**WHAT YOU HAVE TO DO**
Could you copy exactly the line that contains "Flux des commentaires (606, 2141)" and every line after it to the end of the records, and nothing more?
__________________________________________________
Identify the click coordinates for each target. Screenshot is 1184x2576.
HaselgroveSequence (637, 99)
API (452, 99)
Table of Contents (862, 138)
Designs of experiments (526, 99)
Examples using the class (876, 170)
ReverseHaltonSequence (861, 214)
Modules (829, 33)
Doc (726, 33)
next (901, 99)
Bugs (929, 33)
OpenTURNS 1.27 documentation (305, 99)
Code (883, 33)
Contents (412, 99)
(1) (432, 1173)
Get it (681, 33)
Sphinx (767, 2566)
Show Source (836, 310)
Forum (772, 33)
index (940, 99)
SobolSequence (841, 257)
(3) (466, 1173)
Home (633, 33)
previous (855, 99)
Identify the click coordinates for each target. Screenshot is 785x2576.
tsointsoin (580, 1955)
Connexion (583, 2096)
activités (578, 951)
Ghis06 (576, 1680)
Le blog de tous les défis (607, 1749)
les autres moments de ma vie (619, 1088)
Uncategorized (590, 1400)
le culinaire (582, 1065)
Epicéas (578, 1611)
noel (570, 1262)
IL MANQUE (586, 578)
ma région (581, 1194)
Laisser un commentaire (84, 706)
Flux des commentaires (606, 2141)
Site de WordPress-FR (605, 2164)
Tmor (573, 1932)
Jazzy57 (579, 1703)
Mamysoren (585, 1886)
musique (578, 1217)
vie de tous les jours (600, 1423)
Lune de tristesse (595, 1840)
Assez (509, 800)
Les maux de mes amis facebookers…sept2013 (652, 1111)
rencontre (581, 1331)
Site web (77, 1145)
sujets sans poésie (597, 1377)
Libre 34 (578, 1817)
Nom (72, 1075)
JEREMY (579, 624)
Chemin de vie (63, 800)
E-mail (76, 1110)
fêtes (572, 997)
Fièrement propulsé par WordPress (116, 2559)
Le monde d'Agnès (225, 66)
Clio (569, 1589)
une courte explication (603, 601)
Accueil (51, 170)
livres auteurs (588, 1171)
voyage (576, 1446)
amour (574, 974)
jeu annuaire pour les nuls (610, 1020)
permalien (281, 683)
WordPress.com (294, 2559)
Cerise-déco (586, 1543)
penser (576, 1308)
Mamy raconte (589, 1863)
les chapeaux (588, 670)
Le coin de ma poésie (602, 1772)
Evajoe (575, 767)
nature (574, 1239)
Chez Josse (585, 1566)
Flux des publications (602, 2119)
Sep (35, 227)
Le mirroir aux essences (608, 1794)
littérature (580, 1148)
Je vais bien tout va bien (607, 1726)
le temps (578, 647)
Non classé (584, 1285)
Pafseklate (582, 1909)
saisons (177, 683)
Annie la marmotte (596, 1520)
__________________________________________________
**RESPONSE TO THE TASK**
Flux des commentaires (606, 2141)
Site de WordPress-FR (605, 2164)
Tmor (573, 1932)
Jazzy57 (579, 1703)
Mamysoren (585, 1886)
musique (578, 1217)
vie de tous les jours (600, 1423)
Lune de tristesse (595, 1840)
Assez (509, 800)
Les maux de mes amis facebookers…sept2013 (652, 1111)
rencontre (581, 1331)
Site web (77, 1145)
sujets sans poésie (597, 1377)
Libre 34 (578, 1817)
Nom (72, 1075)
JEREMY (579, 624)
Chemin de vie (63, 800)
E-mail (76, 1110)
fêtes (572, 997)
Fièrement propulsé par WordPress (116, 2559)
Le monde d'Agnès (225, 66)
Clio (569, 1589)
une courte explication (603, 601)
Accueil (51, 170)
livres auteurs (588, 1171)
voyage (576, 1446)
amour (574, 974)
jeu annuaire pour les nuls (610, 1020)
permalien (281, 683)
WordPress.com (294, 2559)
Cerise-déco (586, 1543)
penser (576, 1308)
Mamy raconte (589, 1863)
les chapeaux (588, 670)
Le coin de ma poésie (602, 1772)
Evajoe (575, 767)
nature (574, 1239)
Chez Josse (585, 1566)
Flux des publications (602, 2119)
Sep (35, 227)
Le mirroir aux essences (608, 1794)
littérature (580, 1148)
Je vais bien tout va bien (607, 1726)
le temps (578, 647)
Non classé (584, 1285)
Pafseklate (582, 1909)
saisons (177, 683)
Annie la marmotte (596, 1520)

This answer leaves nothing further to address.